_Source text:_
----------------

[mLib] / man / sym.3

.\" -*-nroff-*-
.de VS
.sp 1
.RS
.nf
.ft B
..
.de VE
.ft R
.fi
.RE
.sp 1
..
.TH sym 3 "8 May 1999" mLib
.SH NAME
sym \- symbol table manager
.\" @sym_create
.\" @sym_destroy
.\" @sym_find
.\" @sym_remove
.\" @sym_mkiter
.\" @sym_next
.\"
.\" @SYM_NAME
.\"
.SH SYNOPSIS
.nf
.B "#include <mLib/sym.h>"

.BI "void sym_create(sym_table *" t );
.BI "void sym_destroy(sym_table *" t );

.BI "char *SYM_NAME(void *" p );
.BI "void *sym_find(sym_table *" t ,
.BI "               const char *" n ", long " l ,
.BI "               size_t " sz ", unsigned *" f );
.BI "void sym_remove(sym_table *" t ", void *" b );

.BI "void sym_mkiter(sym_iter *" i ", sym_table *" t );
.BI "void *sym_next(sym_iter *" i );
.fi
.SH "HOW IT WORKS"
The
.B sym
functions implement a data structure often described as a dictionary, a
finite map, an associative array, or a symbol table.  It associates
.I values
with
.I keys
such that the value corresponding to a given key can be found quickly.
Additionally, all stored associations can be enumerated.
.PP
The interface provides an
.I intrusive
symbol table.  The data objects stored in the table must include a small
header used by the symbol table manager.  This reduces the amount of
pointer fiddling that needs to be done, and in practice doesn't seem to
be much of a problem.  It's also fairly easy to construct a
non-intrusive interface if you really want one.
.PP
There are three main data structures involved in the interface:
.TP
.B sym_table
Keeps track of the information associated with a particular table.
.TP
.B sym_base
The header which must be attached to the front of all the value
objects.
.TP
.B sym_iter
An iterator object, used for enumerating all of the associations stored
in a symbol table.
.PP
All of the above data structures should be considered
.IR opaque :
don't try looking inside.  Representations have changed in the past, and
they may change again in the future.
.SH "CREATION AND DESTRUCTION"
The
.B sym_table
object itself needs to be allocated by the caller.  It is initialized by
passing it to the function
.BR sym_create .
After initialization, the table contains no entries.
.PP
Initializing a symbol table involves allocating some memory.  If this
allocation fails, an
.B EXC_NOMEM
exception is raised.

----------------

_Source data:_
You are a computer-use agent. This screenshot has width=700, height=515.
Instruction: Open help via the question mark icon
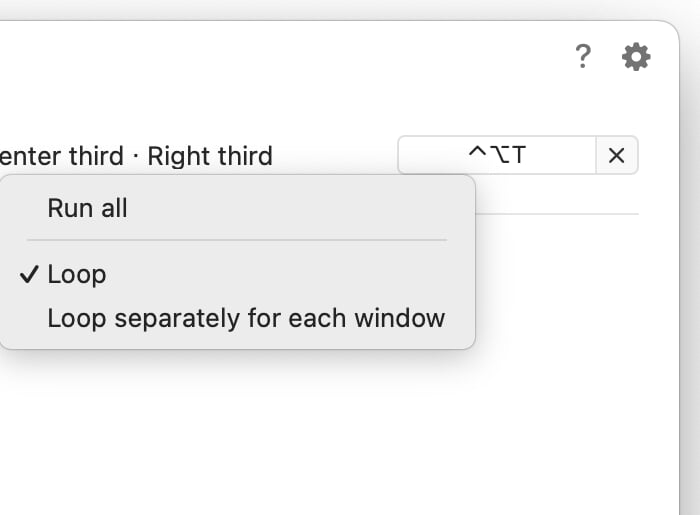(583, 58)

----------------

_Exercise details:_ Continue the symbol table manual page, picking up right after its last sentence. The data has nothing to do with the symbol table manual page.

_Expected answer:_
.PP
When a symbol table is no longer needed, the memory occupied by the
values and other maintenance structures can be reclaimed by calling
.BR sym_destroy .
Any bits of user data attached to the symbol table values should have
previously been destroyed.
.SH "ADDING, SEARCHING AND REMOVING"
Most of the actual work is done by the function
.BR sym_find .
It does both lookup and creation, depending on its arguments.  To do its
job, it needs to know the following bits of information:
.TP
.BI "sym_table *" t
A pointer to a symbol table to manipulate.
.TP
.BI "const char *" n
The address of the
.I key
to look up or create.  Usually this will be a simple text string,
although it can actually be any arbitrary binary data.
.TP
.BI "long " l
The length of the key.  If this is \-1,
.B sym_find
assumes that the key is a null-terminated string, and calculates its
length itself.
.TP
.BI "size_t " sz
The size of the value block to allocate if the key could not be found.
If this is zero, no value is allocated, and a null pointer is returned
to indicate an unsuccessful lookup.
.TP
.BI "unsigned *" f
The address of a `found' flag to set.  This is an output parameter.  On
exit,
.B sym_find
will set the value of
.BI * f
to zero if the key could not be found, or nonzero if it was found.  This
can be used to tell whether the value returned has been newly allocated,
or whether it was already in the table.
.PP
The macro
.B SYM_NAME
will return the key associated with a given value block.  You must use
this macro rather than fiddling inside the
.B sym_base
structure.
.PP
A symbol can be removed from the table by calling
.BR sym_remove ,
passing the symbol table itself, and the value block that needs
removing.
.SH ENUMERATION
Enumerating the values in a symbol table is fairly simple.  Allocate a
.B sym_iter
object from somewhere.  Attach it to a symbol table by calling
.BR sym_mkiter ,
and passing in the addresses of the iterator and the symbol table.
Then, each call to
.B sym_next
will return a different value from the symbol table, until all of them
have been enumerated, at which point,
.B sym_next
returns a null pointer.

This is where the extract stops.